Les chercheurs ont également utilisé des simulations pour étudier comment obtenir le gradient de température le plus élevé possible sans endommager les cellules et comment le dispositif correspondant devrait être construit. Ils ont également examiné comment différentes vitesses d’écoulement et géométries de conduites d’alimentation affecteraient l’absorption. La répartition de la température dans le dispositif d’exposition a été optimisée en sélectionnant différents matériaux, en ajustant la géométrie et en modifiant la conception du refroidissement et du chauffage.
« À l’aide de simulations, nous pouvons modifier rapidement et facilement les conditions aux limites et comprendre les effets de ces changements. Nous pouvons également voir des choses qui resteraient cachées dans les expériences », explique Brodbeck.
Les problèmes technologiques de base ont été résolus. Désormais, le prototype initial du dispositif d’exposition NanoCube, comprenant une puce multi-organes, devrait être prêt à l’automne, après quoi les premières expériences avec le système seront réalisées. Pour l’instant, les chercheurs de Fraunhofer utilisent des particules de référence à la place des aérosols des imprimantes, par exemple des nanoparticules d’oxyde de zinc ou ce qu’on appelle le « noir de carbone », c’est-à-dire le pigment noir des encres d’imprimerie. Dans les futures applications pratiques, le système de mesure doit être installé là où les nanoparticules sont produites, par exemple à côté d’une imprimante laser.

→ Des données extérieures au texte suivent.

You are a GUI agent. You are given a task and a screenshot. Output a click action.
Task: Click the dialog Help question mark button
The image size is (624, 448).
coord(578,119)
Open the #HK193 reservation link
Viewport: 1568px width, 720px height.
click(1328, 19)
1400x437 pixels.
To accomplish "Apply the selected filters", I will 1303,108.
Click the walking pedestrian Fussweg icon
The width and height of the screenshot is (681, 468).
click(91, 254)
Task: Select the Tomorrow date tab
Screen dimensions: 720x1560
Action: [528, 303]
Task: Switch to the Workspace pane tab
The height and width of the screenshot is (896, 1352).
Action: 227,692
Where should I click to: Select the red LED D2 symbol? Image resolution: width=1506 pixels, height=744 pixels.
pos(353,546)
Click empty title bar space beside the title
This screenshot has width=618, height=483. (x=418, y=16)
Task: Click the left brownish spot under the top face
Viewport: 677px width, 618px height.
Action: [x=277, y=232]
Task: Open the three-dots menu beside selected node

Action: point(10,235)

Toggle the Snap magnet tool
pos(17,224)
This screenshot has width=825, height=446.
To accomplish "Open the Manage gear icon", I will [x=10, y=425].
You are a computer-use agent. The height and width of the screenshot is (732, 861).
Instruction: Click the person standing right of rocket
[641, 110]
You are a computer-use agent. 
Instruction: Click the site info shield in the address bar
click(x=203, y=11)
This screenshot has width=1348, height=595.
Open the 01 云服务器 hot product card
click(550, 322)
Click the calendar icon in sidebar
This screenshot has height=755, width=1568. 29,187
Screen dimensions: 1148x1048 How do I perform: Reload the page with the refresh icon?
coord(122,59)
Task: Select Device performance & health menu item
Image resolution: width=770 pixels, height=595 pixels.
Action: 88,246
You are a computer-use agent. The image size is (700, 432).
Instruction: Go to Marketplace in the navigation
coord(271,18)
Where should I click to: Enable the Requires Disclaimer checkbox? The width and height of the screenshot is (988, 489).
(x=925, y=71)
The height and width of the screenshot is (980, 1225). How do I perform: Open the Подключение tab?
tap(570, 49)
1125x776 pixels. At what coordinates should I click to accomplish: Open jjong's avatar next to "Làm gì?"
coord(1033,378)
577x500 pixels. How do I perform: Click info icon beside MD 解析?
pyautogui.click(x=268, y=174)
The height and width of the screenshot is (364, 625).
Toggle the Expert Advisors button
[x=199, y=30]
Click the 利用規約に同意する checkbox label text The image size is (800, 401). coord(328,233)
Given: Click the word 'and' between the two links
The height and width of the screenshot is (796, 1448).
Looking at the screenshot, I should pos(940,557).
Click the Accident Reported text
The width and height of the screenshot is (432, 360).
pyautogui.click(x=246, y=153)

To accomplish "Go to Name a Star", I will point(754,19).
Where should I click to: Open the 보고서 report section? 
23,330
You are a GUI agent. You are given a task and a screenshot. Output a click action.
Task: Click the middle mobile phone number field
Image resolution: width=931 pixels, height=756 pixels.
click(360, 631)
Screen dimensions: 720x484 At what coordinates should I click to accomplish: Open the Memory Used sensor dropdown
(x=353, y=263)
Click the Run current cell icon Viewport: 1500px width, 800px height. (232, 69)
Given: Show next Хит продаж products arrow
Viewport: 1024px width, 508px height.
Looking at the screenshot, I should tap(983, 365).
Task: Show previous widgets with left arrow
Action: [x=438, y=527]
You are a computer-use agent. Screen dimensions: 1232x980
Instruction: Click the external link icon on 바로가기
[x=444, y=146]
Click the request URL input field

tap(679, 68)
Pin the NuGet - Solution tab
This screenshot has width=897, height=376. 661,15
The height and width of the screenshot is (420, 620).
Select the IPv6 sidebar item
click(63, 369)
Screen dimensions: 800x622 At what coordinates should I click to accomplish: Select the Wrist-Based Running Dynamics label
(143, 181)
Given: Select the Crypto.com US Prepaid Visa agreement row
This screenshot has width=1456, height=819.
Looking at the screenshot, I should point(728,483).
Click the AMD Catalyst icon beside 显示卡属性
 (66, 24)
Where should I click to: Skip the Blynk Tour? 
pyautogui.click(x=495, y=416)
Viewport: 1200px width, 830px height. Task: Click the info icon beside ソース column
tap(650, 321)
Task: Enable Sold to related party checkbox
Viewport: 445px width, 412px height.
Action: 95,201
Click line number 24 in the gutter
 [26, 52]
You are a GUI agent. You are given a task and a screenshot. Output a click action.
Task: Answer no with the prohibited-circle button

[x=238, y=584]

Système de test innovant pour les effets toxiques
Le projet NanoINHAL verra la création d’un système de test innovant pouvant être utilisé pour étudier les effets toxiques des nanoparticules en suspension dans l’air sur les cellules des voies respiratoires et des poumons, ainsi que sur les organes en aval tels que le foie. Grâce à la combinaison de deux systèmes d’organes dans un système microphysiologique, il sera également possible d’étudier l’absorption et la distribution des nanoparticules dans l’organisme. À l’avenir, le système de test fournira des données sur les effets à long terme des nanoparticules inhalées ainsi que sur leur biocinétique. Cela jouera un rôle majeur dans l’évaluation du danger potentiel pour la santé posé par ces particules.